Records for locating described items
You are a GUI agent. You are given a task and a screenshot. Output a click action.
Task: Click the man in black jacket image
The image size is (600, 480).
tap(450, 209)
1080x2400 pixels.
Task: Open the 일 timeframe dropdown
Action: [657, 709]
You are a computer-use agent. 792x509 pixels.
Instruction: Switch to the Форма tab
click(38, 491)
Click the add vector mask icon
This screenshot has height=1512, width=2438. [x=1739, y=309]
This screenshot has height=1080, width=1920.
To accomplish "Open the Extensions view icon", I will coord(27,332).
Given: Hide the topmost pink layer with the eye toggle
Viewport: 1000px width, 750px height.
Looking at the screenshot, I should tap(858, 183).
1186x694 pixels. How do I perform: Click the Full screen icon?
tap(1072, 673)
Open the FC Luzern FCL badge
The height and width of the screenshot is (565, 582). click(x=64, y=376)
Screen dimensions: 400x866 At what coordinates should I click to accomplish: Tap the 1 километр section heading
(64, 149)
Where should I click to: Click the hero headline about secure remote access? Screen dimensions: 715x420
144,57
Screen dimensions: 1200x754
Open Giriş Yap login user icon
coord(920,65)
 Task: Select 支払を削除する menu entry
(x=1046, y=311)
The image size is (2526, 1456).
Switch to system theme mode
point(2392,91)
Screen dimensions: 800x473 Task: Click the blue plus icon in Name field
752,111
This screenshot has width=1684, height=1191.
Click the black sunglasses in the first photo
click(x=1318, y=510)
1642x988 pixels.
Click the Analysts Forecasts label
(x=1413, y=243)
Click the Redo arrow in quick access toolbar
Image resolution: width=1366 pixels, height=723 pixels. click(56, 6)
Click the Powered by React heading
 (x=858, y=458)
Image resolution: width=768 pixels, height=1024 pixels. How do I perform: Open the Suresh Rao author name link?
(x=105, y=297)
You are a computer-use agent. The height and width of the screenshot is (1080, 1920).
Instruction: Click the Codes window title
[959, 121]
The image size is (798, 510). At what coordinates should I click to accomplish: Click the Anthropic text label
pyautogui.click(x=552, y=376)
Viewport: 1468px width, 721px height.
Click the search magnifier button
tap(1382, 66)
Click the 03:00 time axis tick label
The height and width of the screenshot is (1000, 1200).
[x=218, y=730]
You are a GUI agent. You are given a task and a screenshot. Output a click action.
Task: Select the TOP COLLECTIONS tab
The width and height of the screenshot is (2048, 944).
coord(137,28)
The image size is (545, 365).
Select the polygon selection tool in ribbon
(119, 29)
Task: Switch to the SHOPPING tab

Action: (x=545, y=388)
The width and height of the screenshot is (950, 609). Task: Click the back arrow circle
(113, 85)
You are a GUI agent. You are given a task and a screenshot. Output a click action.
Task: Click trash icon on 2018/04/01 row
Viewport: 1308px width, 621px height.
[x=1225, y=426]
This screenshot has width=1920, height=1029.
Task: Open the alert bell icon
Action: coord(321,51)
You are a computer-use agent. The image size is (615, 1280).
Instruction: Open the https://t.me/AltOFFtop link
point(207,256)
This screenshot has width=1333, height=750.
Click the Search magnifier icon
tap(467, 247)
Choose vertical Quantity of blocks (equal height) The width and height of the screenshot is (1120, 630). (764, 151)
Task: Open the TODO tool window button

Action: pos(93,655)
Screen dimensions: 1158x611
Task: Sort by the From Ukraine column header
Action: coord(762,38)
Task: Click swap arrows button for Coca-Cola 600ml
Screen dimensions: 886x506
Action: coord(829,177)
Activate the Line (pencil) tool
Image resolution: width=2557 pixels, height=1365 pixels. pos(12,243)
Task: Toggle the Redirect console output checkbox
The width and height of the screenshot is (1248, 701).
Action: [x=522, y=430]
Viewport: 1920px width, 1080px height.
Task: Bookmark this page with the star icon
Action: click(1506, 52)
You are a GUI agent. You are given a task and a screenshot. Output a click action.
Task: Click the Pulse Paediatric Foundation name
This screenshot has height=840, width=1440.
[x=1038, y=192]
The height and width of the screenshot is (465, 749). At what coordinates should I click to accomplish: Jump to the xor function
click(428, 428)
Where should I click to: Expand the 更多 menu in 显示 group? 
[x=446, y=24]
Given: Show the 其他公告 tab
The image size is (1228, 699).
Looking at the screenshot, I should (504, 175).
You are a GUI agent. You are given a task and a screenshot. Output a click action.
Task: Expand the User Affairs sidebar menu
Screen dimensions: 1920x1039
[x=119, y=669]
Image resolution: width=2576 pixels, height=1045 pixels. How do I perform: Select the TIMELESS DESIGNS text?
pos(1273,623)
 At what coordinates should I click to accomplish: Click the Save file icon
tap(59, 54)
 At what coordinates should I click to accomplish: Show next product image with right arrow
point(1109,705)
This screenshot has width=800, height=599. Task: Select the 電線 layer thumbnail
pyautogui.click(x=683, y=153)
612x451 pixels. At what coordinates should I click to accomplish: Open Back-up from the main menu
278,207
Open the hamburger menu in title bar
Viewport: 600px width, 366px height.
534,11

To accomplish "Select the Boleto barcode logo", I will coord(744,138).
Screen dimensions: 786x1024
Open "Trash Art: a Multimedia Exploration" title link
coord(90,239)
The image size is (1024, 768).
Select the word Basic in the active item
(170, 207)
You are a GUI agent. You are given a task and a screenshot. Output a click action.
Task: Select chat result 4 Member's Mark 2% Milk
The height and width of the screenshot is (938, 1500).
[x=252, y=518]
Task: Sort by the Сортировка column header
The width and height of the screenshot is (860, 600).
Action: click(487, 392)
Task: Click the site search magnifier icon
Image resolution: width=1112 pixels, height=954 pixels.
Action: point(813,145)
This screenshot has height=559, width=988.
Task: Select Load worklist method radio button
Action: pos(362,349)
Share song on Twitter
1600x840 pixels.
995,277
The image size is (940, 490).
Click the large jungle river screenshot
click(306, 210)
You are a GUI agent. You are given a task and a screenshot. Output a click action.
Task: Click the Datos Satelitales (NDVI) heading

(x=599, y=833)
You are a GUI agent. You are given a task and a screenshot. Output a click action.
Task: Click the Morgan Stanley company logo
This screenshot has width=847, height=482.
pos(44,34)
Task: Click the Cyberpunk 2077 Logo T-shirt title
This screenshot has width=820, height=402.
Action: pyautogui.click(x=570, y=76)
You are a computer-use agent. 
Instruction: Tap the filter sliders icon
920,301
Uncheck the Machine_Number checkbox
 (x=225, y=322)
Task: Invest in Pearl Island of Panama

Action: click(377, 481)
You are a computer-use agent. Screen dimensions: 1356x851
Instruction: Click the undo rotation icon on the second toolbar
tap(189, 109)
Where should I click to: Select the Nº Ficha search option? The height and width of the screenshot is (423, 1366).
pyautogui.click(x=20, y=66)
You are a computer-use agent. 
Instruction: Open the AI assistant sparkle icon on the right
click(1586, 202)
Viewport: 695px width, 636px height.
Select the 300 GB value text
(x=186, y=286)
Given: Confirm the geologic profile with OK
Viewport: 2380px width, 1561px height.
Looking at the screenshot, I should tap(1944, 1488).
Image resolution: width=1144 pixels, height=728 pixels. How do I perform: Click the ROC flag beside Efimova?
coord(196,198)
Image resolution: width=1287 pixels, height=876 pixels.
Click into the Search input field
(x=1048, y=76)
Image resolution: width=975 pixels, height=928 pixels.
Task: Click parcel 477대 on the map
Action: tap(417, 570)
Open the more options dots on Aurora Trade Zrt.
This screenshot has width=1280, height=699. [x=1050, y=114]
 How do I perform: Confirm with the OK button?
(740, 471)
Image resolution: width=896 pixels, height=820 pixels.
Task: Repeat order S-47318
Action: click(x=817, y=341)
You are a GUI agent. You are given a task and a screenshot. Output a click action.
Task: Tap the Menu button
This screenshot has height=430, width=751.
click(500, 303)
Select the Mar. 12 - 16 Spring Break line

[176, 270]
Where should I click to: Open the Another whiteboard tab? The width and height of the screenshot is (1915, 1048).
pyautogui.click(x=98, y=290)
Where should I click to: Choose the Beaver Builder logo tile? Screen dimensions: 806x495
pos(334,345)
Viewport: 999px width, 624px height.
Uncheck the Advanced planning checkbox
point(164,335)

Exercise aim →
Can you repeat the records above verbatim, starting with the line containing "Task: Open the TODO tool window button" and ending with the line containing "Image resolution: width=2557"?

Result →
Task: Open the TODO tool window button

Action: pos(93,655)
Screen dimensions: 1158x611
Task: Sort by the From Ukraine column header
Action: coord(762,38)
Task: Click swap arrows button for Coca-Cola 600ml
Screen dimensions: 886x506
Action: coord(829,177)
Activate the Line (pencil) tool
Image resolution: width=2557 pixels, height=1365 pixels. pos(12,243)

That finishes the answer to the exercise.